Senderos verde agua y salmón, decoraban las mismas soportes alargados con velas, caracolas, follaje y flores tono salmón en suave sintonía con los elegidos para la profusa decoración. A todo esto se sumaban la profusa iluminación realzada aún más con rosas y pompones colgantes de tul plateados. Al llegar con su abuelo en un Ford Escort año 69 lo hizo por debajo de un arco de flores y antorchas, señalando el camino hasta el jardín. Es de destacar que al llegar, todos fueron obsequiados con una copa de bienvenida. La joven lució solero de línea straples blanco, corsage bordado en plateado, falda con movimiento, el peinado con bucles y pequeñas flores plateadas.

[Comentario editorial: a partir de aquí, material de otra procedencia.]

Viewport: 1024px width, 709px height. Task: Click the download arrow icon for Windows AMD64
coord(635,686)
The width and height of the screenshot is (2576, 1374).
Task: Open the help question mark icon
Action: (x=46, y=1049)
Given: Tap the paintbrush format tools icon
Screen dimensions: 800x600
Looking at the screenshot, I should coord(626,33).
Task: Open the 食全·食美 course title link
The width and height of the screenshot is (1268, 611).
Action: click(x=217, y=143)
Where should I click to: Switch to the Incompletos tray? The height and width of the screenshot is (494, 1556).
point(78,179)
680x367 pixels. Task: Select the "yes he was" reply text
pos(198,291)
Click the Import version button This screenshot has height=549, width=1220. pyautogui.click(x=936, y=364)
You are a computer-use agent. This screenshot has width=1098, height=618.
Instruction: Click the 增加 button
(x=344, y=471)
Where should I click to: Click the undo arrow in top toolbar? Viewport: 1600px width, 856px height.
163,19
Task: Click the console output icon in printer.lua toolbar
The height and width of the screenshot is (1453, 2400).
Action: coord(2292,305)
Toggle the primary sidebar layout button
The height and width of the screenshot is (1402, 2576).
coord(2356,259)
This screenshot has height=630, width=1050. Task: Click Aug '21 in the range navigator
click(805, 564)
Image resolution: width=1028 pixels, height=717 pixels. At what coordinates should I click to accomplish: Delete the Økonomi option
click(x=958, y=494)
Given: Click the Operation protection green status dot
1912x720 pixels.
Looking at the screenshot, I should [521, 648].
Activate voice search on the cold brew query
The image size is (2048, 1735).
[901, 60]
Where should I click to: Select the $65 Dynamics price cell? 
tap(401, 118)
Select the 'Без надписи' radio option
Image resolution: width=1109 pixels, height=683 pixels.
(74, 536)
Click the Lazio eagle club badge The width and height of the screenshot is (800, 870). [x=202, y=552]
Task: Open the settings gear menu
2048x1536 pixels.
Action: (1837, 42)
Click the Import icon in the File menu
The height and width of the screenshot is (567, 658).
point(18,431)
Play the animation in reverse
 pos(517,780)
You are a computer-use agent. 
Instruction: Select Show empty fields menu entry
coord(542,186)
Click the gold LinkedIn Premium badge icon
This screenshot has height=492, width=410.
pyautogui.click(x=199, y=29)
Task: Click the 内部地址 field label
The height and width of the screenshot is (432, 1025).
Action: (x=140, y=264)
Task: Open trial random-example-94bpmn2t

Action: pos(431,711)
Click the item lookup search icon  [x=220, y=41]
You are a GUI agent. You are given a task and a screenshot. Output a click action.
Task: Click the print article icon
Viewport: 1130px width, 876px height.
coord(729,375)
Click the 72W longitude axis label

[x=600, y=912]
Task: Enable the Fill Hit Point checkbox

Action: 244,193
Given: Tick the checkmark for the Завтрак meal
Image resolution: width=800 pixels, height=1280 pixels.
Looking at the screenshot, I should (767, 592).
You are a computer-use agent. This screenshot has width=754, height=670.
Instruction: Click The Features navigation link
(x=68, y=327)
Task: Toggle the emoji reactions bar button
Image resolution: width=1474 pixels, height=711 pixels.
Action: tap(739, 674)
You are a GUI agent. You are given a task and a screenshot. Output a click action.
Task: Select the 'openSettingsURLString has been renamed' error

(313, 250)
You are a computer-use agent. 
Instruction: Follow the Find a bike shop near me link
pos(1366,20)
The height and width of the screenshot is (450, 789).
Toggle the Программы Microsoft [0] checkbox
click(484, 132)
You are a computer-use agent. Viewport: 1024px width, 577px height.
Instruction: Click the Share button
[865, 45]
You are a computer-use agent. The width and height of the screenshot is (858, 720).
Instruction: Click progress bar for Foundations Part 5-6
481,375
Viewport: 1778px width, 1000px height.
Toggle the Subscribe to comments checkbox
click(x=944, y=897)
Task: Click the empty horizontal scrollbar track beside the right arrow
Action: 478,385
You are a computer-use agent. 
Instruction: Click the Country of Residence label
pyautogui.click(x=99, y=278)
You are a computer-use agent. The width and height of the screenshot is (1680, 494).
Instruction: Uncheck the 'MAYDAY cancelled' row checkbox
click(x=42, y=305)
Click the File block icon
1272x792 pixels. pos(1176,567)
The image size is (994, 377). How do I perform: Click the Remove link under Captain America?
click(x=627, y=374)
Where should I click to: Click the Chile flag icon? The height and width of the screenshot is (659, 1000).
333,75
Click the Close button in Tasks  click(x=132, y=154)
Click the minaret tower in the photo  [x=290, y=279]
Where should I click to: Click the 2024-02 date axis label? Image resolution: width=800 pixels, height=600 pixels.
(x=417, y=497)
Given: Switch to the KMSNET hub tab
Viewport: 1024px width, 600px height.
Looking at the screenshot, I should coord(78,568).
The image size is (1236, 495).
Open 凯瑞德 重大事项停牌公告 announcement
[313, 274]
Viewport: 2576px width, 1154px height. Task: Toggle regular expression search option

La piscina también fue muy bien decorada con velas flotantes y plantas con su flor de camalote, antiguo banco de plaza de madera y hierro, en otro banco similar se ubicó el cuadro de firmas y la gigantografía. La fiesta se prolongó muy animada con baile y reparto de cotillón.
Bailó el vals y realizó su sueño de lanzar al viento con sus amigas más allegadas, quince faroles japoneses de papel de arroz blancos. Llegado el momento de cortar la torta todos rodearon la mesa principal tendida con fino mantel bordado perteneciente a la familia, toda blanca con detalles de cintas verde agua y flores salmón, a su lado en candelabro de plata estaban las quince velas del centro de la felicidad. En un momento de la fiesta ella y sus compañeras de danza ofrecieron un show de danzas variadas. Recibió la joven finos obsequios.